Who are these people?  And who are they arguing with?  I don’t think anyone has proposed that, now that we have ebook technology, we should stop printing books on paper.  If someone has proposed that, I’m pretty sure that she doesn’t work for a publishing company.  And isn’t a professional writer.  And probably isn’t a person who reads many books.

The average American reads fewer than two books a year, according to a survey that I just made up.  I don’t know how many books average British people read in a year, but I assume it’s between fifty and one hundred.  After all, with those accents, they must be well-educated, or so watching public television has led me to assume.  The threat to American book sales is not the ebook, it’s the aliterate American.

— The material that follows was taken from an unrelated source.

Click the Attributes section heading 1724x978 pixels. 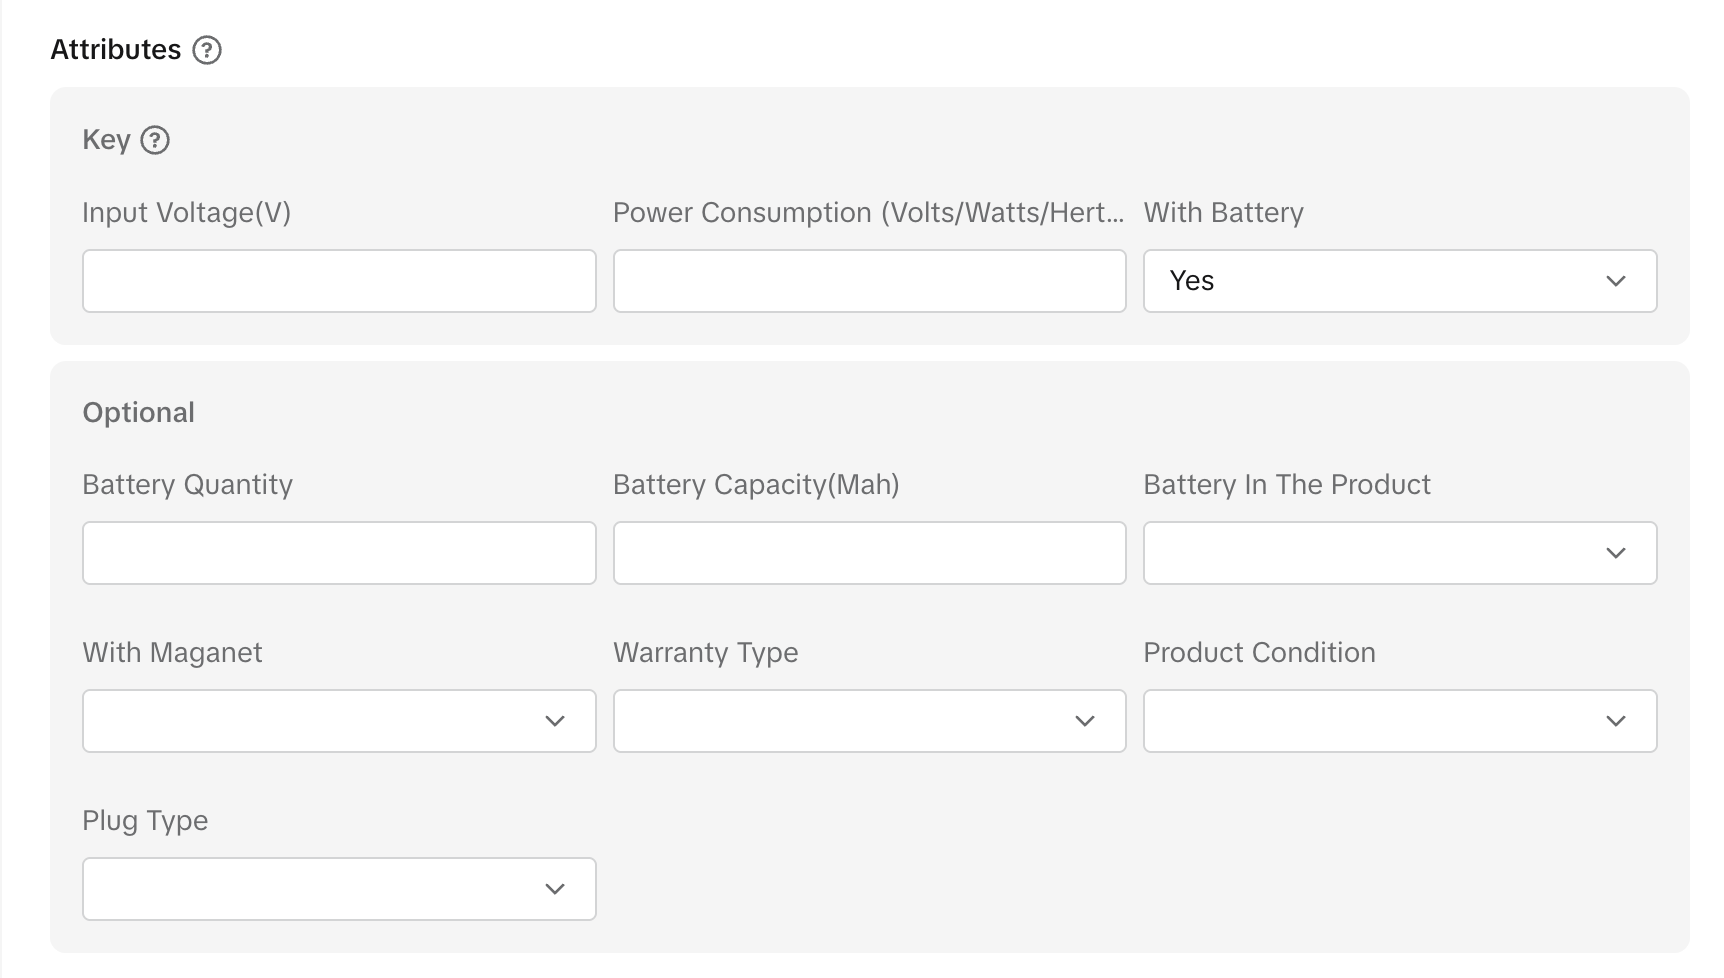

Every person I know who owns an electronic reader also owns far more print books than most people.  People who read ebooks aren’t a threat to the publishing industry; people who read ebooks are the same people who keep the publishing industry alive.  Only book lovers buy electronic readers; those people who are reading one or two books a year are reading them in print.  And there’s a hell of a lot more of them than there are of us.

An ebook is not fundamentally different than a printed book.  It’s the same words, telling the same story, through the same medium (printed text).  We aren’t talking about the different between a book and a movie, a fundamental change in the way the story is told.  We’re talking about the choice of platform, like whether I listen to They Might Be Giants on vinyl, cassette, CD, or iPod.  It’s still the same music.  It’s still the same story.

This week, I read on my Reader, from PDFs on my laptop, and from print.  One of the books I read electronically, I rushed to my friendly neighborhood comic book store (Up Up and Away – visit if you’re in Cincinnati) to order its predecessor in print.  (If you’re curious, it was Grandville.)  I see people younger than myself, and it’s clear that they switch formats like I do, for the sake of what’s convenient at the moment, and think even less about the switch than I do.  Books is books.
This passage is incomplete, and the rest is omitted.